三日目、早起きをして昨日と同様鯨浜に向かった。いつものように漁師たちが出漁の準備をしている。枕木は昨日とは別の船倉から海へと続いている。男たちが枕木の上の舟を押し始める。舟が入水して最後の一押をすると男の中の一人が必ず陸に残る。「今日こそは仕留めてこいよ」と7人の侍たちを見送る、その瞬間がなんだかカッコイイ。舟は毎日2艘づつだが、浜の船倉には4、50艘が並んでいる。漁期には何艘ぐらい出るのだろうか?


浜に残った部隊がいくつかのグループに分かれて何やら作業を始めた。丸太の木皮を削り取っている漁師は新しい枕木を作っているのだろう。その隣では逆三角形の帆の手入れが始まった。船倉の中では別のグループが縄を編んでいる。編んだ縄を束ねて更に太い縄にする。鯨を曳航してくる縄か、それとも銛の柄につけるものか?何れにせよ男が3人がかりで力をこめて編んでいるのだから相当な強度がいるのだろう。
少し離れた船倉には奇妙な形の器具が用意された。焚き木の脇に竹の筒が4本立っている。2人の漁師がその竹筒に交互に棒を挿しピストンさせる。すると、焚き火に風が送られ火力が保たれる。そこに鉄棒がくべられた。鍛冶の「ふいご」だな。やがて鉄が真っ赤に熱せられると。槌が振り下ろされ鉄棒の形を変えてゆく。何を作っているのかたずねたら「銛の先のやじり」だと教えてくれた。
漁師たちの動作は実に面白い。まるでスケジュールが決まっているかのようにてきぱきと自分の仕事に取り掛かる。暗黙の了解ってやつか?それとも前日に作業分担を話合っているのか?

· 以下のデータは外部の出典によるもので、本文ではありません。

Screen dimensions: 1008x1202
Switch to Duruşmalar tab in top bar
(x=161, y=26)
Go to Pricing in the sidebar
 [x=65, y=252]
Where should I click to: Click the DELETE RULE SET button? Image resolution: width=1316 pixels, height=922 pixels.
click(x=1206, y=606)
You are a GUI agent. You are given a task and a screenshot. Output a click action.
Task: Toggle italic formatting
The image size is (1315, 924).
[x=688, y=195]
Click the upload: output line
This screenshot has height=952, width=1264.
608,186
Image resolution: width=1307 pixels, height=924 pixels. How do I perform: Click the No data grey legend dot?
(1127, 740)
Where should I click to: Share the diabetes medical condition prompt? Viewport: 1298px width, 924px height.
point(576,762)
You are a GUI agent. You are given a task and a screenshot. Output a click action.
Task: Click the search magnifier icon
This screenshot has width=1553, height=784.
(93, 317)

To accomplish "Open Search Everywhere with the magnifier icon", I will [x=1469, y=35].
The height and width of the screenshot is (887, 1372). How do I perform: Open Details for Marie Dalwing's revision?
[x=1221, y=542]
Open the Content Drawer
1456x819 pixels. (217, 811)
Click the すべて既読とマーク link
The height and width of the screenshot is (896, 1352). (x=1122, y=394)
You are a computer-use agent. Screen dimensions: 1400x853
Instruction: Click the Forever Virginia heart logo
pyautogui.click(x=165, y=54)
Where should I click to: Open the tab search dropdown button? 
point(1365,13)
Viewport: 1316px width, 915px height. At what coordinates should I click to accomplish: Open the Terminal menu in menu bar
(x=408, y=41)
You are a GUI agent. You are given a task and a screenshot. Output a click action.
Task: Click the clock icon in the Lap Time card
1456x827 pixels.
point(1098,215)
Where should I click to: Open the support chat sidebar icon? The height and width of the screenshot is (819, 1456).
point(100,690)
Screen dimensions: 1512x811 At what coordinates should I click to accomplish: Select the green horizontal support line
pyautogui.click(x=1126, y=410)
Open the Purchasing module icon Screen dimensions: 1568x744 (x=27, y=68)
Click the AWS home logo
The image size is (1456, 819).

昨日の新集落に行ってみようと岬に登って行く途中で鯨浜を見下ろした。入江の岩場に上って少年たちが捕鯨の練習をしている。竹の銛を持って代わる代わる海に飛び込む。インドネシアの海は浮遊ゴミが大きな問題だが、ラマレラの海はどこまでも透きとおっている。
新集落では例によって住民が給水所に集まっていた。大きなコンクリート製の給水タンクの蛇口をひねると綺麗な水が迸った。そういえば、宿に水道の蛇口ってあったかな?あまり記憶にない。飲み水はテーブルの上に用意されている水差しのものを飲んでいるし、シャワーやトイレはもっぱら大きな樽から柄杓ですくうスタイルだ。ということは、毎日毎日給水所から運んでいるということか。水は大切に使わなくちゃいけないな。


給水所の近くでは10人ほどの男たちが民家の解体工事をやっていた。少なくともシーズンオフは全ての男性が捕鯨に携わっているわけではないようだ。
「よう、どっから来たんだい?日本人か。酒のむかい?」「はい、いただきます」ウィスキーのような強い酒だった。あまり飲みすぎると足場から落ちますよ(笑)
それにしても穏やかな日だ。赤道に近いが一応南半球、ラマレラは秋から冬に向かう乾季だ。そのせいか比較的湿度が低く過ごし易い。朝晩は涼しいくらい。湿度80%のじめじめとした熱帯夜を想像していたが、これは良いほうに外れた。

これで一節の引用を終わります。